Top of Records for processing

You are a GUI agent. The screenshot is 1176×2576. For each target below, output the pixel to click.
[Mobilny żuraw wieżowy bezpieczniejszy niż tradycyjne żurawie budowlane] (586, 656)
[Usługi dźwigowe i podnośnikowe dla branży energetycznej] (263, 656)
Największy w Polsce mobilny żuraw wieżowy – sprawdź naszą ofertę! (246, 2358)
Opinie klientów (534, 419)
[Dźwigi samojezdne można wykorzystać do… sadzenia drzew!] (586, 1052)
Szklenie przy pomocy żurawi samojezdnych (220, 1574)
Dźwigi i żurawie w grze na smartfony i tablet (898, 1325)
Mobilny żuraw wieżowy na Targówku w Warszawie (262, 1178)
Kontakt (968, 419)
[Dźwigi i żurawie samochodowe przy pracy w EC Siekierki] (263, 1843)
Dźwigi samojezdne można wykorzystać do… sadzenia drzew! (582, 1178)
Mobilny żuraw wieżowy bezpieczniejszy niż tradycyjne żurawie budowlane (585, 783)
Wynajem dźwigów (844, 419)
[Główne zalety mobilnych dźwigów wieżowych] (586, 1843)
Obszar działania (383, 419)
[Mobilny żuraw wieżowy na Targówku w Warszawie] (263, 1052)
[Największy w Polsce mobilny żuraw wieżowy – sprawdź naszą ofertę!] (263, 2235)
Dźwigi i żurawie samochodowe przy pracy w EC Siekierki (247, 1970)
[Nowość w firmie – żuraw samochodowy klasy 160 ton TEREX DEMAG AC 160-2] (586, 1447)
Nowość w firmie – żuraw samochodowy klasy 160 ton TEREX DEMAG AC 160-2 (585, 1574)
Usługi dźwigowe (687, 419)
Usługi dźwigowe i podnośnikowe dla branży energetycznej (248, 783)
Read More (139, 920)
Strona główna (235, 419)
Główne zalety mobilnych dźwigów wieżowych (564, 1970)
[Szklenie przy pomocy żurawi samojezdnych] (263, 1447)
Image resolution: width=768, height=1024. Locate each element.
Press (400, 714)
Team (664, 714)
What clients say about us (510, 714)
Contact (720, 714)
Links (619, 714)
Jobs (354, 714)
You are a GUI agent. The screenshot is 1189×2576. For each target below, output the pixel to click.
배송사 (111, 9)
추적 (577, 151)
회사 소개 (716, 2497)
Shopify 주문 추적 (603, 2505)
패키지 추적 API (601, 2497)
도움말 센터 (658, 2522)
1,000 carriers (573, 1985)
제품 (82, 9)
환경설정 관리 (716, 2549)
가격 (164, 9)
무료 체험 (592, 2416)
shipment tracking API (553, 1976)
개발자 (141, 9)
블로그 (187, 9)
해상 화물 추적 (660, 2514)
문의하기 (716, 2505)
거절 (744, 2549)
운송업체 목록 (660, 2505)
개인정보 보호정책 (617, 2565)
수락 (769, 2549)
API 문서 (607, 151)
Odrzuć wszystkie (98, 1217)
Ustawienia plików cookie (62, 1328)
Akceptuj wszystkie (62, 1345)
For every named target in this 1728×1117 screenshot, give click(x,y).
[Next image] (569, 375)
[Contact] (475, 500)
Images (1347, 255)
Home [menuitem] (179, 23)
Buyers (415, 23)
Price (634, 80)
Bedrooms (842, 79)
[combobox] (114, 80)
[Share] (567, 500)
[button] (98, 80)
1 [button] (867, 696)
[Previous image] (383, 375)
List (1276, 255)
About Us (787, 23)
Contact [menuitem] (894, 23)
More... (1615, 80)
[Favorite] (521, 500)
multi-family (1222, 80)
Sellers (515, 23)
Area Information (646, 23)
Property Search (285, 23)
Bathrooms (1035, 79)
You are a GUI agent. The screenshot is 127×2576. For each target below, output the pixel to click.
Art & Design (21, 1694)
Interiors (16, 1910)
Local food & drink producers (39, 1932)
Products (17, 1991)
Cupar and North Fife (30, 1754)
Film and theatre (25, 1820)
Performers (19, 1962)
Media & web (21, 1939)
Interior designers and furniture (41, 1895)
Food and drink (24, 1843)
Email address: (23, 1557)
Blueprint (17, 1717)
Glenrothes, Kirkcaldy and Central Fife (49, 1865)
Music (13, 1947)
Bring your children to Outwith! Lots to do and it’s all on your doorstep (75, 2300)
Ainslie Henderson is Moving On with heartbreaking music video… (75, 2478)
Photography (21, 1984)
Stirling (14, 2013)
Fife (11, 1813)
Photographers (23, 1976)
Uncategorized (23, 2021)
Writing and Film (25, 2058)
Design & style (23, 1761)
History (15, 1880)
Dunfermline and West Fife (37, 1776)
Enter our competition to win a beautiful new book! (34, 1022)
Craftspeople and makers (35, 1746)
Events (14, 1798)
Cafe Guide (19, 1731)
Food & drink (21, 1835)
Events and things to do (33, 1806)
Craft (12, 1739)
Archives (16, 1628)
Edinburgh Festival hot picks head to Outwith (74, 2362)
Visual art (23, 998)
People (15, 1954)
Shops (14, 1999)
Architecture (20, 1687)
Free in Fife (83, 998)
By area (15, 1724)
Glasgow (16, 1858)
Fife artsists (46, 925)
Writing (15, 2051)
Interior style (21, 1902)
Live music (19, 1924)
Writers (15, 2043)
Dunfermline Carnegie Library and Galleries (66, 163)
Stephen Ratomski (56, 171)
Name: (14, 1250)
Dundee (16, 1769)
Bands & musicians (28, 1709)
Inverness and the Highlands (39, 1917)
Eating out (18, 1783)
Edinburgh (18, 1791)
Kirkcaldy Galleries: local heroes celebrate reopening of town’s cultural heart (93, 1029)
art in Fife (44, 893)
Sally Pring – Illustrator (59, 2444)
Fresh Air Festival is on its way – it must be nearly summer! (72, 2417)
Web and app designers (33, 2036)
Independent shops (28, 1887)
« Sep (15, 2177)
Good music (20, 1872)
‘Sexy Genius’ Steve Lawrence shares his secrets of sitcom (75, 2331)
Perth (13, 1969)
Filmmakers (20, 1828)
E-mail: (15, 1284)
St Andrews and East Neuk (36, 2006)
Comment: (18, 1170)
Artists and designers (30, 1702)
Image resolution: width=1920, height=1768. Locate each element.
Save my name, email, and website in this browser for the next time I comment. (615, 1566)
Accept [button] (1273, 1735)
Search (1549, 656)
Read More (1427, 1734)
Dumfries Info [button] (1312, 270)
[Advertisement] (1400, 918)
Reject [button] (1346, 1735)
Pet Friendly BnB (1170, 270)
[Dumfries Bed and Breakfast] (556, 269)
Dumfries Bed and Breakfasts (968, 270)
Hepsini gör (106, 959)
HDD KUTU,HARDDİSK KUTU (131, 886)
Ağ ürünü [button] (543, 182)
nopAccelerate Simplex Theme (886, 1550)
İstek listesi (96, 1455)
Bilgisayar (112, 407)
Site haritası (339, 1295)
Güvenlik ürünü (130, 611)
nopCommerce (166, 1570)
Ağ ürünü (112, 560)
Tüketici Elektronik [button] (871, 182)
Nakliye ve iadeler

Bottom of Records for processing

§ How to complete this task:
Scan the records above for the string "Szklenie", then copy each line where it turns up.

§ Response to the task:
Szklenie przy pomocy żurawi samojezdnych (220, 1574)
[Szklenie przy pomocy żurawi samojezdnych] (263, 1447)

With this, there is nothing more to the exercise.